Also, *not* doing this may represent a greater cost for us and our users
in the long run. There is no doubt that this layer of our code
represents a large amount of technical debt that we need to deal with at
some point.

We may be able to re-use a lot of the work that has already been done in
django-sqlalchemy [4], which is similar to this proposal in some ways,
or at least has done some of mapping.

It's possible that we won't be able to remove as much code as I'm
suggesting, leading to us having our own database-compatibility layer
on top of SQLA's, which might make our code ugly and harder to maintain
than doing it all ourselves.

For example, Oracle doesn't support LIMIT/OFFSET, and we have our own
workaround. SQLA also has a workaround that works transparently (I think
it is basically the same SQL), so we can delete all our code for this.
However, if there is a workaround we've got that SQLA doesn't have, or
doesn't apply transparently, or works differently to ours in an
important way, we might still need our own 'dialect' classes.  It may be
possible to get SQLA to accept patches for this in some cases, or use
SQLA's extension points to modify it's behaviour e.g. [5]. Mike Bayer
would definitely work with us on this (I've emailed him about it).

Finally, this change would probably require us to start helping out with
SQLAlchemy, at the very least investing enough to be able to effectively
contribute patches etc.


=== Implementation ===

(You can skip this section, it's just rough ideas I've come up with in
trying to assess the amount of work needed).

There are different strategies I can think of to break it down into
steps that will leave Django roughly working after each major step. Here
are some:

== Strategy 1:

The most direct, and in some ways the simplest, but requires a few huge
jumps.

1) Replace all our connection objects with SQLAlchemy's. Each individual
backend (sqlite, postgres etc) would return SQLA connection objects.
All SQL generation would still be done in Django.

2) Replace DDL SQL generation with SQLA Core.

3) Replace DML SQL generation with SQLA Core.

4) Replace backend/*/introspection.py

== Strategy 2:

1) Rewrite one of our backends (probably SQLite) so that it uses SQLA to
connect to SQLite. SQLite is a good choice because we tend to use it for
running the test suite fast, but not for production, maximising the
number of people who might be willing to try out this branch.

2) Rewrite its DDL SQL generation so it uses SQLA Expression Language.

3) Write a SQLCompiler class for SQLite, in the same way that we have a
MySQL/Oracle SQLCompiler, but rewriting *all* the methods, to use SQLA
Expression Language to build the queries.

4) Allow backends to provide their own QuerySet, and give SQLite its
own.
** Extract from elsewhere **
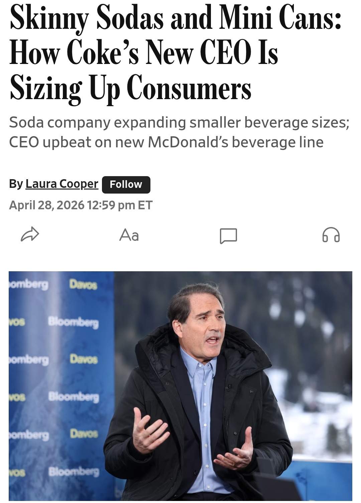Tap the 'Soda company expanding smaller beverage sizes' subheading
361x503 pixels.
coord(179,123)
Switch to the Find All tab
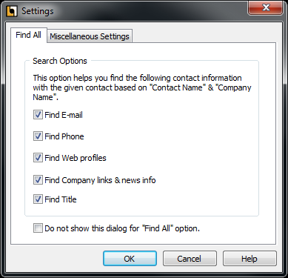 pos(28,35)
The implementation delegates to a new Query class that uses SQLA to
build query objects.

5) One-by-one, migrate all the other backends so that they inherit from
the SQLite backend and classes, added fixes in subclasses where
necessary. Move the fixes down into the backend where possible.

6) Eliminate the whole 'backend' concept, pulling up the SQLite
implementation as the only implementation, renaming it etc, and removing
our own connection wrappers.

(Steps 3 and 4 might need to be combined/reversed).

== Strategy 3:

Same as strategy 2 except start by creating a 'SQLAlchemy' backend
(which can connect to any of the DBs via configuration). It might be
more confusing as it involves an extra layer of indirection. However, it
might be a better strategy, because you could actually develop this in a
branch that can be used in production, because just by a config change
you can use the new method. You could even merge this branch into master
regularly, which would encourage development.

Also, in this strategy, the first step - a SQLAlchemy backend that still
generates all queries the old way but has SQLAlchemy connection objects
- would be useful by itself. It would solve the problem of transactions
and a slow test suite for the case of a mixed Django/SQLA code base (see
above).

When the SQLAlchemy backend can fully pass the test suite for all
different DBs, and is using all SLQAlchemy stuff for SQL generation, it
will become the only backend, and the extra layer of indirection can be
removed, along with all the old code we are no longer using.


In all strategies, I haven't really thought about the contrib.gis and
the backends needed there. There are some SQLAlchemy libraries with GIS
extensions - e.g. GeoAlchemy [6]


=== Negative impact for users ===

There would be backwards incompatibilities for anyone using internals,
although quite a lot of them could be kept to a minimum with some shims
(probably temporary shims, which would be removed eventually). Some
documented APIs may be problematic e.g. QuerySet.extra(). These already
have various bugs, and it is possible that the re-write may expose the
bugs as being symptoms of fundamental flaws, rather than things we can
fix. We probably want to drop extra() for 2.0 anyway.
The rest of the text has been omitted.